La diversa risalenza temporale della frequenza dei corsi biennali, in sostanza, concretizza quelle differenza tra situazioni che giustifica il diverso trattamento normativo, senza che venga in alcun modo intaccato, come invece prospettato in ricorso, il valore legale dei corsi medesimi, considerati come meri presupposti di legittimazione, e senza che possa, di conseguenza, configurarsi la lamentata rottamazione dei titoli più vecchi.

Ne deriva il rigetto delle argomentazioni, contenute nel medesimo motivo di ricorso, di violazione della competenza del Ministero dell’istruzione in materia di rilascio di titoli di studio e di lesione del principio costituzionale dell’autonomia universitaria.

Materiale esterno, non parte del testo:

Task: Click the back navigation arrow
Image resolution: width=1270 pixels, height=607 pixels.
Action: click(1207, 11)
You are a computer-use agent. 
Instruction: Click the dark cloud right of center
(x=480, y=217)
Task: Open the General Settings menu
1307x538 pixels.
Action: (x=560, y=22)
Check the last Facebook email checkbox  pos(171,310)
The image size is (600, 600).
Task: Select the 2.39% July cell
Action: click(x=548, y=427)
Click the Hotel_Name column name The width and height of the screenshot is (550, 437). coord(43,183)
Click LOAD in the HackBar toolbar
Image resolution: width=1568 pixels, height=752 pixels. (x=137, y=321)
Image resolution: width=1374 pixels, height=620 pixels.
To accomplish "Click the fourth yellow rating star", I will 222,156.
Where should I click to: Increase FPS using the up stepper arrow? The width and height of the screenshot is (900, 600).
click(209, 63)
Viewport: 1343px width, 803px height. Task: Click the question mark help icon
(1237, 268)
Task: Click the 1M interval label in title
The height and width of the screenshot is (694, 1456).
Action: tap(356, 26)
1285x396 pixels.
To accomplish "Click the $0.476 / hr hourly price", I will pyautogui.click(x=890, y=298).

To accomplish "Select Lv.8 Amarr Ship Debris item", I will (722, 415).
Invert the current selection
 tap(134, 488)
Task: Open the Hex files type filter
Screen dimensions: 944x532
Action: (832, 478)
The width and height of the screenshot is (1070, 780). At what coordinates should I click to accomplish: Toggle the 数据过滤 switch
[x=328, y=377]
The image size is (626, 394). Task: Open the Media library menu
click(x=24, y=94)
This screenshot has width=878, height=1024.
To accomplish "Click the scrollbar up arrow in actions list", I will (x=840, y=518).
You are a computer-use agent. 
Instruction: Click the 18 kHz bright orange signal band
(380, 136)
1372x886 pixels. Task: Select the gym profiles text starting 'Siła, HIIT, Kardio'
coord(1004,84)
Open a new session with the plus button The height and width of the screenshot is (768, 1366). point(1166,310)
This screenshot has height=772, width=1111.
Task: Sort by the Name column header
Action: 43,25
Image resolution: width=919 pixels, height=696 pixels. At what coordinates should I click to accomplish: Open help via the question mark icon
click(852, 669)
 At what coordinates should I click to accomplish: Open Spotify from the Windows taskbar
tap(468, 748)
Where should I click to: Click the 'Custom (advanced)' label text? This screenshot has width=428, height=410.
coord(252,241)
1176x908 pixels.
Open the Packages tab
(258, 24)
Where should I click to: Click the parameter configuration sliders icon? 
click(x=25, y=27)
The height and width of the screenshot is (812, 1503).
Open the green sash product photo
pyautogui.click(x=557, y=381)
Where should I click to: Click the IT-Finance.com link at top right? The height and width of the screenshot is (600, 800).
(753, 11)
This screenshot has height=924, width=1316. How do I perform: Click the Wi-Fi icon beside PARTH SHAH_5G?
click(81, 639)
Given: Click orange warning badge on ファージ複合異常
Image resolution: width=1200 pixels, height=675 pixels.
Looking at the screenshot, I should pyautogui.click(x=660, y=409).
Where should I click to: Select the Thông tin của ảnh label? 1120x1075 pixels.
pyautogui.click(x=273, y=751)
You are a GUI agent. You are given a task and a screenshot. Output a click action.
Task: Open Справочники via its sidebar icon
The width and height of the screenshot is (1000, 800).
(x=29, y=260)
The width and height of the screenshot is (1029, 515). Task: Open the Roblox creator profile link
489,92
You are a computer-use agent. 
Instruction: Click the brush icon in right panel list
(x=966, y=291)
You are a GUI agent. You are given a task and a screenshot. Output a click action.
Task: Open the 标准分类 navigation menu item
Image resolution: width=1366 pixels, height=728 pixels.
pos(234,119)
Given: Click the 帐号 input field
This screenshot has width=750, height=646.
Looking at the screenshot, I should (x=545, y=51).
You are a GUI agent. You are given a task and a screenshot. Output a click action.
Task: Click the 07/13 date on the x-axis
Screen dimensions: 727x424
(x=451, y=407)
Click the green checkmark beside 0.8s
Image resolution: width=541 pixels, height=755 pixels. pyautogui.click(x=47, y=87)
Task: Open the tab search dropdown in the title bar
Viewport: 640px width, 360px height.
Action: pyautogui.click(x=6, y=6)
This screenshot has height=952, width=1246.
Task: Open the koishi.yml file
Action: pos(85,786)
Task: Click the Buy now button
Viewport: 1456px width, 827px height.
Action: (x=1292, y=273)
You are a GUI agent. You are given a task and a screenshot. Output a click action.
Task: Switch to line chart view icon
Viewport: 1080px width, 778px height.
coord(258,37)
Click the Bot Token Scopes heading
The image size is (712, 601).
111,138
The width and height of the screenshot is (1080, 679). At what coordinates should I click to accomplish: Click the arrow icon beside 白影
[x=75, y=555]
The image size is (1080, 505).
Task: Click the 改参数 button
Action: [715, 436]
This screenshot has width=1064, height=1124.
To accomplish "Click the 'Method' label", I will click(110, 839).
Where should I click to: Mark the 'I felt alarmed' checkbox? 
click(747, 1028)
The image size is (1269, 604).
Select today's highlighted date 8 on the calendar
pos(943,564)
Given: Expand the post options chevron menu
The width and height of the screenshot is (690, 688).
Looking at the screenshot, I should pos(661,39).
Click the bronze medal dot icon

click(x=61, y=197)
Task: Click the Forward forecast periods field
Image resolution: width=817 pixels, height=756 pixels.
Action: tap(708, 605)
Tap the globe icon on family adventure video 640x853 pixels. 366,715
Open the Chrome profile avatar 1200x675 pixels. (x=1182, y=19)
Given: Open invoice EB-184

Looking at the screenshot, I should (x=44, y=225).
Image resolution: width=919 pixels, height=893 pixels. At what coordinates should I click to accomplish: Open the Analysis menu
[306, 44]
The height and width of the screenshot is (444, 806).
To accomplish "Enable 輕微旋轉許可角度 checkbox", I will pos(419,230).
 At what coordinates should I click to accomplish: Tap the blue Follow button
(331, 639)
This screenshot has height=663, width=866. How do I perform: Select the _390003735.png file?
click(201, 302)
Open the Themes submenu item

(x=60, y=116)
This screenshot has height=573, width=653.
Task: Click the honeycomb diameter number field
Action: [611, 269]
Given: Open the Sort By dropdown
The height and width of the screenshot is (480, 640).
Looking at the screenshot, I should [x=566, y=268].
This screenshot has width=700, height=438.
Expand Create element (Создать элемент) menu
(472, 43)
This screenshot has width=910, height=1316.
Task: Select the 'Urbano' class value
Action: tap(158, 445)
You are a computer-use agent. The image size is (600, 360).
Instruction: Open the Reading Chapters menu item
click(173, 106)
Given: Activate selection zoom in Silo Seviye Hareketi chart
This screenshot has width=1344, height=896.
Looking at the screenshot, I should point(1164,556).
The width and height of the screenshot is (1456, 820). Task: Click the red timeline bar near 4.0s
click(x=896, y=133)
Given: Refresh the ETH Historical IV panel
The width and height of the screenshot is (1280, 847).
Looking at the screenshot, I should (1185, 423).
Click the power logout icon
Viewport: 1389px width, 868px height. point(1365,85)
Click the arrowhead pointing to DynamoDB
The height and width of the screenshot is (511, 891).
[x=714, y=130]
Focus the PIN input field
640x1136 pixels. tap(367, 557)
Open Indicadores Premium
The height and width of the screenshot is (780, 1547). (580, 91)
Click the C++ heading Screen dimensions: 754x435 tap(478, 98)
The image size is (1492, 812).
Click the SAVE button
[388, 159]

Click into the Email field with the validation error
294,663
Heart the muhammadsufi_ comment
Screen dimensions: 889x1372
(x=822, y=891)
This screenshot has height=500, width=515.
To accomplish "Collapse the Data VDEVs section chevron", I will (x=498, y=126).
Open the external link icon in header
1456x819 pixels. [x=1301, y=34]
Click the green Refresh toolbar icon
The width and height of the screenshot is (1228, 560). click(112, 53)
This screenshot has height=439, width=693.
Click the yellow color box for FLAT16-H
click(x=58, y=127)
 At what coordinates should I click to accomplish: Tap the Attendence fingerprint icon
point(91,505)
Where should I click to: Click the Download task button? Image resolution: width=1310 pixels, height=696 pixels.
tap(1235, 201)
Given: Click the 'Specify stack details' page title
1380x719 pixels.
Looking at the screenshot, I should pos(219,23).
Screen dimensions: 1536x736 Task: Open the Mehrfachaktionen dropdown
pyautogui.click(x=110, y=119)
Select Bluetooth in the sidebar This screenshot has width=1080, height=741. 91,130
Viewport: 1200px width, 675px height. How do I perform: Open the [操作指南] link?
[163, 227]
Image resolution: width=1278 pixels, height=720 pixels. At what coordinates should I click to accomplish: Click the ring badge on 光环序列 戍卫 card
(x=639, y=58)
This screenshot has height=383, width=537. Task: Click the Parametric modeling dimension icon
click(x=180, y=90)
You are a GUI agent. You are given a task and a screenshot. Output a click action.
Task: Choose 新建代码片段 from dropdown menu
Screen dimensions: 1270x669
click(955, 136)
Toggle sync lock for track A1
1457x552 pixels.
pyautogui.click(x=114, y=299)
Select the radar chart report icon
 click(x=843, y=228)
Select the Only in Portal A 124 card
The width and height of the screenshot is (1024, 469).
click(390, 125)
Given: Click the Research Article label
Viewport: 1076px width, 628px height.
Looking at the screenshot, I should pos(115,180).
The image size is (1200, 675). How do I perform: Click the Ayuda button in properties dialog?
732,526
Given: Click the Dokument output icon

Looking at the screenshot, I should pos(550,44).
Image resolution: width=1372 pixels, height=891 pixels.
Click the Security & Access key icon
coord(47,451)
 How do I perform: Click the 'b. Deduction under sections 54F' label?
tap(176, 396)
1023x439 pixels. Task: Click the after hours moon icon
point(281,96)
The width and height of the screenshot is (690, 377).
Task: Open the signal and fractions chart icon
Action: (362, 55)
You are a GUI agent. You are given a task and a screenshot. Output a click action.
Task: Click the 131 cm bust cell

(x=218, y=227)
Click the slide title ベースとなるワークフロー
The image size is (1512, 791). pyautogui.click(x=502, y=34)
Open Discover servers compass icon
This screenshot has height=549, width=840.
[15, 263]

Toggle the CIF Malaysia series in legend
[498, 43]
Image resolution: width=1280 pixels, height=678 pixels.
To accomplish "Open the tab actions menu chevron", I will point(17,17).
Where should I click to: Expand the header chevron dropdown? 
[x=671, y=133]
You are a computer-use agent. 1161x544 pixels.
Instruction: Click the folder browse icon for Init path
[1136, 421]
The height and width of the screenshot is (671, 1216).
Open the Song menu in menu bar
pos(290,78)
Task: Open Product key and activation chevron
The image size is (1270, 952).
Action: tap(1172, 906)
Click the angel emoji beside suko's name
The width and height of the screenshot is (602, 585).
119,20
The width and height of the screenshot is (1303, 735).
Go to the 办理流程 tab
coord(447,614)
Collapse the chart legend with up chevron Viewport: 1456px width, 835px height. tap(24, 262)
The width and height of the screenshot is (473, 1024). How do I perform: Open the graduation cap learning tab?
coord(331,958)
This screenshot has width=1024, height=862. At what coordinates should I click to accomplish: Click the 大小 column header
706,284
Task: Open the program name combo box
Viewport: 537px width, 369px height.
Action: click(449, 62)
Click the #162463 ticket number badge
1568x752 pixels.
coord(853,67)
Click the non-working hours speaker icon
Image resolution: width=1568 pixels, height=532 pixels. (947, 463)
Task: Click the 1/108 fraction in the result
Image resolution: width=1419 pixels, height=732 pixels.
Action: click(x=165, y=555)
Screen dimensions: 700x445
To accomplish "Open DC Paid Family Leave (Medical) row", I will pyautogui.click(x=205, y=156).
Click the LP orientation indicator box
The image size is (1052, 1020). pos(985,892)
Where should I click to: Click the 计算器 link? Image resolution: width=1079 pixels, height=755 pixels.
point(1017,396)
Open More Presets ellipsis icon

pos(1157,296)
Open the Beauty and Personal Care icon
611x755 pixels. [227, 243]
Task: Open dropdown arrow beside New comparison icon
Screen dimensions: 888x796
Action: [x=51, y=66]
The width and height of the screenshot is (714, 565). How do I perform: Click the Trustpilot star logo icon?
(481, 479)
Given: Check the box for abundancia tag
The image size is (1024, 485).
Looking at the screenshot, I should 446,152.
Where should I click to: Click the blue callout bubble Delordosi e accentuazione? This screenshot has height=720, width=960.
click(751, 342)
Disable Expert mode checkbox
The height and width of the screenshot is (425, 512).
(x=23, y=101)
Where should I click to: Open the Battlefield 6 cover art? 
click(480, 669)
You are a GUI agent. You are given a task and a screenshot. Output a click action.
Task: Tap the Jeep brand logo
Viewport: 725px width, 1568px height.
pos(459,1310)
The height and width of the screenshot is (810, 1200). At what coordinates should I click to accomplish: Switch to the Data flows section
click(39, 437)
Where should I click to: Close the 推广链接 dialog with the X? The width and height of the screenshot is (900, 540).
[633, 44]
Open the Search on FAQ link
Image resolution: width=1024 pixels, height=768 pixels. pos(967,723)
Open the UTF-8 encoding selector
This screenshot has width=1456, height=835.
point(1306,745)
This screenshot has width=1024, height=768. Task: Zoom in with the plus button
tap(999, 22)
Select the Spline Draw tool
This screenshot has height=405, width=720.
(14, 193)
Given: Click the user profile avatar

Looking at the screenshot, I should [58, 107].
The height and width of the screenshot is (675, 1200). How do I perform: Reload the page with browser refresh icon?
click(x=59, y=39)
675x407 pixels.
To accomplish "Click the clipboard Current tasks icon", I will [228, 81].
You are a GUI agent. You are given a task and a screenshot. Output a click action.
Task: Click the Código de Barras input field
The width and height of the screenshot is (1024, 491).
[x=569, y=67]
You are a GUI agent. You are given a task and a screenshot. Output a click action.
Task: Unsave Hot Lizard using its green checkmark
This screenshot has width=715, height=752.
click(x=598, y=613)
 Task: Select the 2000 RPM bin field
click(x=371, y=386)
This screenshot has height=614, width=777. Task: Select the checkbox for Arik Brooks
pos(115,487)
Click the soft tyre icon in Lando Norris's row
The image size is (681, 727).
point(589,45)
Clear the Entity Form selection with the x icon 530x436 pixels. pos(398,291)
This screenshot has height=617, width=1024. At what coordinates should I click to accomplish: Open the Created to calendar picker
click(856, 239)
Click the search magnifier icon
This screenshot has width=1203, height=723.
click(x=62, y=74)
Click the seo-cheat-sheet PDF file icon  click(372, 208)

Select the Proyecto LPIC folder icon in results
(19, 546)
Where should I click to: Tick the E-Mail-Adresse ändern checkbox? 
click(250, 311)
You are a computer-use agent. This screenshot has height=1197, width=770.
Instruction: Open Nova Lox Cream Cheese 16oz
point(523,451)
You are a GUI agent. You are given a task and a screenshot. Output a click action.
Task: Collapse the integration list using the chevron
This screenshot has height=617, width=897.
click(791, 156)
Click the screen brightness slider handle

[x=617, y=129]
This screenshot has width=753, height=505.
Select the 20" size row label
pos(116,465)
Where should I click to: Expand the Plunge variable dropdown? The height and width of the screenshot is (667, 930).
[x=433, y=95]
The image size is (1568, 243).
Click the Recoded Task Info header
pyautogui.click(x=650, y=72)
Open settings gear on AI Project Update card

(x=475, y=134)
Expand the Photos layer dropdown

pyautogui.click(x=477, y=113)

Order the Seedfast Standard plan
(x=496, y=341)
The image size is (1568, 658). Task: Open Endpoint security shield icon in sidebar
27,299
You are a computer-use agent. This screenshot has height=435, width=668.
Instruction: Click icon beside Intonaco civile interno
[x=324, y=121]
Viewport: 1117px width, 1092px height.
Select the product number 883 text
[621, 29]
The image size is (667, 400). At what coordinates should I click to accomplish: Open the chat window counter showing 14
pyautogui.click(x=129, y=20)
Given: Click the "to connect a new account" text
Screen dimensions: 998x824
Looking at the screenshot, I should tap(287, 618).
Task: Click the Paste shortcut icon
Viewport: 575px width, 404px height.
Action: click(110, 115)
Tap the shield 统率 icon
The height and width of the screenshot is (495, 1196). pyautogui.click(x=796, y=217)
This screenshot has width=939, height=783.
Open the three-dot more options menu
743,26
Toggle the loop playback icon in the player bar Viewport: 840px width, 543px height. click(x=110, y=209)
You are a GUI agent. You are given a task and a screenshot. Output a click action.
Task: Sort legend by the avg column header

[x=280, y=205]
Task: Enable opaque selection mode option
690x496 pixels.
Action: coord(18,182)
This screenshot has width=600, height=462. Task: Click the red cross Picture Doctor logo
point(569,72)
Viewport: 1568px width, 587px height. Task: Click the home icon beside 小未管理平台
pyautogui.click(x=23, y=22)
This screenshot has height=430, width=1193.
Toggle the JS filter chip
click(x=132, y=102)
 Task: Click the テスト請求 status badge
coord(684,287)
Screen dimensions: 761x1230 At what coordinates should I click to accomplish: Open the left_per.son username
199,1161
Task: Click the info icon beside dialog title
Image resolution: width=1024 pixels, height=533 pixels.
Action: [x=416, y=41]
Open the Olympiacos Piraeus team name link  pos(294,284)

Come pure già osservato dal Tar in riferimento alla medesima disposizione qui censurata, inoltre, non vi è stata neppure violazione del principio generale della irretroattività della legge o dell’affidamento, atteso che la norma transitoria contenuta nell’art. 14 del regolamento ha proceduto ad una mera “ valorizzazione, in condizioni di sostanziale equivalenza, di competenze di recente acquisizione, ritenute espressione dell’attualità della specializzazione ” (cfr. Tar Lazio, Roma, sez. I, 14 aprile 2016, n. 4424).

Medesima reiezione si impone, alla luce del chiaro contenuto dell’art. 9, comma 2, della legge n. 247/2012 - che impone una valutazione attuale, ancorché con due modalità alternative, di una attuale e pratica consuetudine con uno specifico campo di specializzazione nella professione di avvocato - per le censure con le quali i ricorrenti hanno prospettato l’illegittimità della mancata previsione di un automatico effetto abilitante concesso agli avvocati che abbiano conseguito un dottorato di ricerca o una specializzazione universitaria (nello stesso senso con riferimento all’infondatezza delle censure di illegittima mancata valorizzazione delle competenze dei professori universitari, cfr. Tar Lazio, Roma, sez. I, 14 aprile 2016, n. 4428, che ha rilevato come il regolamento ha per oggetto la disciplina per il conseguimento del titolo di “avvocato” specialista, così che, ragionevolmente, il parametro della comprovata esperienza è stato valorizzato con esclusivo riferimento all’attività professionale e non a quella accademica).

Alla luce di quanto sopra osservato in ordine alla funzione del titolo e al fatto che lo stesso “ non comporta riserva di attività professionale ”, va rilevata, infine, l’infondatezza delle prospettate censure di incostituzionalità dell’art. 1, comma 3, della legge n. 247/2001, per violazione del principio di eguaglianza e di buon andamento dell’amministrazione.

Con il secondo motivo di doglianza i ricorrenti hanno sostenuto l’illegittimità del decreto perché non preceduto dall’acquisizione del parere dell’Autorità garante della concorrenza e del mercato e per violazione delle previsioni procedurali che disciplinano la acquisizione del parere del parere del Consiglio di Stato.

La censura è infondata quanto al primo profilo argomentativo, non essendo il contenuto del regolamento in esame riconducibile alle ipotesi disciplinate dall’invocato art. 34 del d.lgs. 201/2011, atteso che, ai sensi del comma 7 dell’art. 9 della legge 247/2012, il titolo di avvocato specialista non comporta riserva di attività professionale e dunque la corrispondente disciplina regolamentare non incide sulla concorrenza.

La doglianza va respinta anche con riferimento all’ulteriore argomentazione di mancata acquisizione del parere sulla specifica previsione contenuta nell’art. 14 del regolamento, non risultando in alcun modo violate le previsioni di legge secondo cui il decreto ministeriale richiede la previa acquisizione del parere del Consiglio di Stato.

Come infatti riferito dagli stessi ricorrenti, il Consiglio di Stato, dopo aver esaminato lo schema di decreto, ha condiviso la finalità perseguita dal Ministero mediante la previsione di una disposizione transitoria e, nel rimettere all’amministrazione emanante la scelta delle modalità concrete a mezzo delle quali disciplinare l’ipotesi, ha sostanzialmente espresso una valutazione di astratta compatibilità di più modalità operative con i principi normativi oggetto dell’attuazione regolamentare.

Le spese di lite possono essere compensate in ragione della novità della questione.